Qu’en est-il quand l’environnement évolue ? Les routines sont remises en cause, les mangeurs se voient dans l’obligation de mobiliser de nouvelles rationalités en se référant toujours au cadre que constitue le modèle alimentaire. Parfois, les changements environnementaux impliquent des changements sortant du cadre et qui par effet de retour entraînent des modifications du modèle alimentaire.

5 Conclusion du chapitre 3

« Si le vice des économistes est de tout comprendre en fonction des intérêts, le vice des sociologues est de voir en l’homme l’exécutant passif des normes sociales » (Elster, 1995 : 144). Laurent Thévenot (1995) force lui aussi le trait de la différence de perspective entre économistes et sociologues, entre rationalité et normes sociales : les normes sociales détermineraient les contours de l’action collective alors que la rationalité serait à associer à la décision individuelle. Puis il propose un dépassement de ces oppositions en suggérant d’« étudier l’intégration d’actes individuels dans un ordre, un équilibre, une coordination » (Thévenot, 1995 : 149). Ce troisième chapitre nous a permis d’aborder la notion de décision alimentaire en nous intéressant à la fois au niveau individuel de cette décision et à l’influence du contexte.

En matière d’alimentation, deux visions s’opposent et se complètent : la première, la détermination culturelle, considère que les pratiques alimentaires sont déterminées par les valeurs et que la culture façonne les contextes ; la deuxième, la détermination matérielle, considère au contraire que ce sont les contextes qui déterminent les pratiques élémentaires et que les valeurs sont des rationalisations de ces contextes.

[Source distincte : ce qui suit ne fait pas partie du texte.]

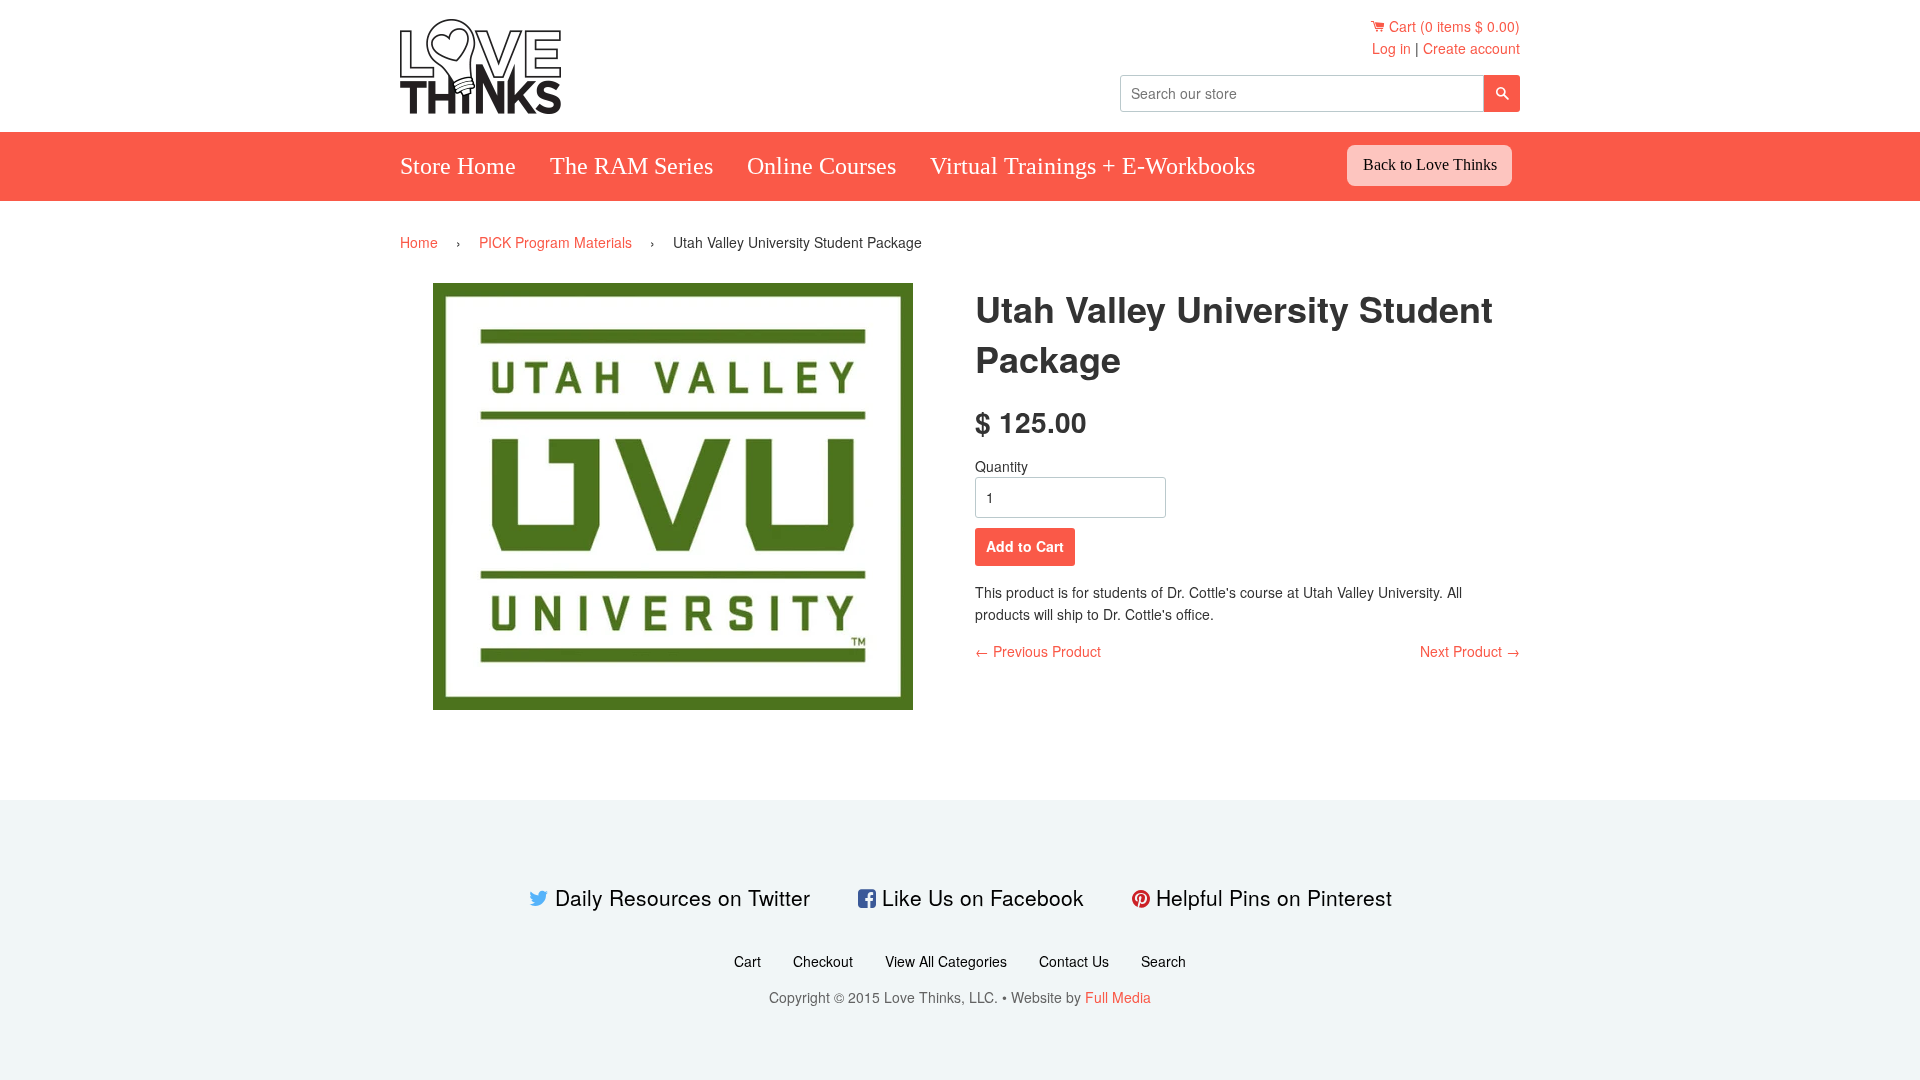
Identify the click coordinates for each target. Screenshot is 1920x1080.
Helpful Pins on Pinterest (1274, 897)
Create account (1471, 48)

Comme nous venons de le voir dans ce chapitre, aujourd’hui les sociologues dépassent cette opposition et considèrent la prise de décision comme émanant de la mobilisation de différentes rationalités tout en étant cadrée par l’appareil normatif de l’environnement dans lequel l’individu évolue. Jon Elster (1995) note d’une part que les normes sociales influencent la poursuite des intérêts et d’autre part, que les intérêts freinent le respect des normes sociales.

Dans le cadre de notre étude, ce chapitre a permis d’envisager la prise en compte de plusieurs dimensions à la fois individuelles et sociales dans la prise de décision pour comprendre les enjeux inhérents aux changements alimentaires face à la baisse de l’accessibilité du poisson sur le marché local. La mobilisation de la théorie des rationalités alimentaires permet de considérer l’impact des valeurs traditionnelles, des recommandations sanitaires et nutritionnelles, des considérations identitaires et culturelles et des contraintes économiques sur la décision alimentaire. L’espace social alimentaire, quant à lui, permet d’organiser ces différentes dimensions pour mieux les analyser et comprendre ainsi les changements affectant d’une part les pratiques alimentaires et d’autre part les modèles alimentaires, cadres dans lesquels se déroulent les pratiques. À Dakar, l’importance de la valeur identitaire et sociale du poisson côtoie les pressions économiques associées à la baisse de sa disponibilité dans un contexte de valorisation à grande échelle de la dimension nutritionnelle de l’alimentation. Cette approche en termes de modèles alimentaires permet de saisir les différents niveaux de changements ainsi que les facteurs de décisions du mangeur en tant qu’individu social.